Há, ainda, certa aura de respeitabilidade aqui que foi conferida não por meu comportamento, ainda regido por resquícios erráticos da juventude cada vez mais distante, mas, quiçá, pela minha própria vontade transformadora que se reinventa e se sobrepõe na medida em que os dias se atropelam tornando-se meses e anos, e fico – de uma certa maneira – um pouco mais serena e apaziguada comigo mesma, disposta a aceitar cada vez mais o fato de que tudo tem o seu maldito tempo, independente da minha maldita pressa, da minha maldita rigidez, da minha habitual urgência de sei lá o quê, que sempre me conduziram por caminhos envoltos em uma nuvenzinha mórbida de tropeços, descompassos e dor. Era uma época nada digna, custa-me dizer.

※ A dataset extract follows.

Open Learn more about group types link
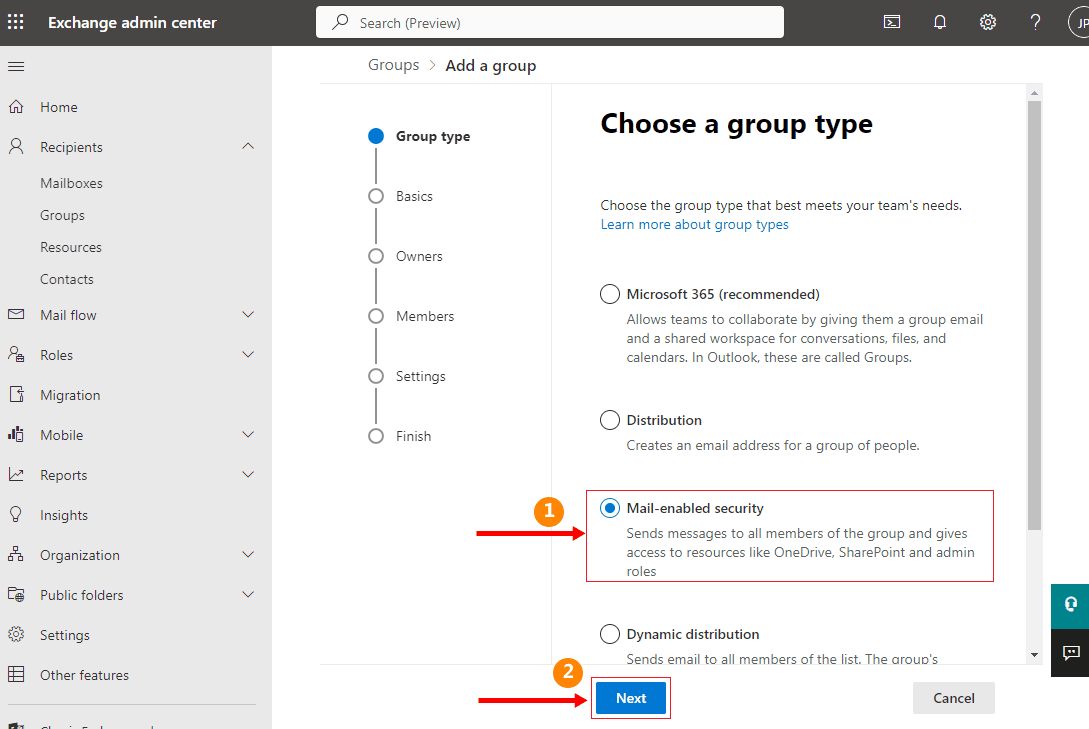click(x=694, y=225)
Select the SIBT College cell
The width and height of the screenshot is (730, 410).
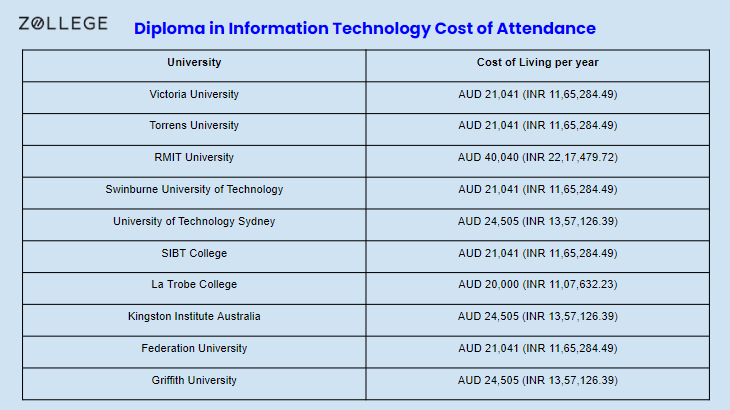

Até coisas simples, como sentar a bunda na privada ou o café fresco logo cedo, têm algo próximo de calma e lucidez, os odores – do cigarro, daquele café fresco logo cedo ou das refeições solitárias que sempre detestei – imprimem sensações diferentes das que me acompanharam por anos a fio, que me atingiam na alma irremediavelmente, na maioria das vezes repletas de sufocante ansiedade, e que, a bem da verdade, me roubavam com a mais completa ausência de escrúpulos os sabores que tinha a vida e, não obstante, o próprio valor do simples fato de estar viva. Tudo conversa batida, envergonha-me dizer.

Era o peso do mundo tudo aquilo que eu conhecia. Um peso absurdo que eu fazia questão de depositar sobre meus ombros largos e carregá-lo estoicamente, como se fosse não somente meu dever cívico e moral, mas sim minha missão na Terra. Uma obrigação tácita de me preocupar com absolutamente tudo, desde a miséria na África até as pontas duplas do meu cabelo, por razões que de tão absurdas, e provavelmente ridículas, me escapam e não ouso sequer tentar descrever. Só sei que eu exercia com maestria o papel da heroína de merda nenhuma, quando depois de vencidas todas as batalhas sangrentas, enfim eu teria minha dignidade reavida e meu supremo ponto de vista provado. Tudo pura vaidade, machuca-me dizer.

Todavia, embora eu não possa afirmar com convicção absoluta e irretorquível de que estarei sempre tão espirituosa assim, considerando minha instabilidade emocional publicamente conhecida até a exaustão, o que me apetece agora é exatamente o oposto do que me apetecia até pouco tempo atrás. Claro que – isto eu já cansei de redigir em prosas ainda menos interessantes – como tudo na vida tem o seu revés, essa aparente sensatez e surpreendente ponderação necessárias pra cumprirmos todos os ritos sociais medonhos talvez num futuro, que é bastante chato imaginar, me mergulhem em um profundo estado de tédio, afinal, eu nunca tive o menor talento pra ser uma vaca hindu e sempre morri de medo de ter meu ímpeto alijado e minha fúria reduzida à pálida comodidade de uma existência sem brio. No fundo, é mais provável que eu esteja só pegando um fôlego nesse hiato de surpreendente tranquilidade, respirando com calma e parcimônia, pra poder enxergar um mundo menos cretino ali fora… E tudo isso foi redigido apenas pra eu reafirmar que não sou um ser humano castrado que aceita uma vida castrante. Aliviou-me dizer.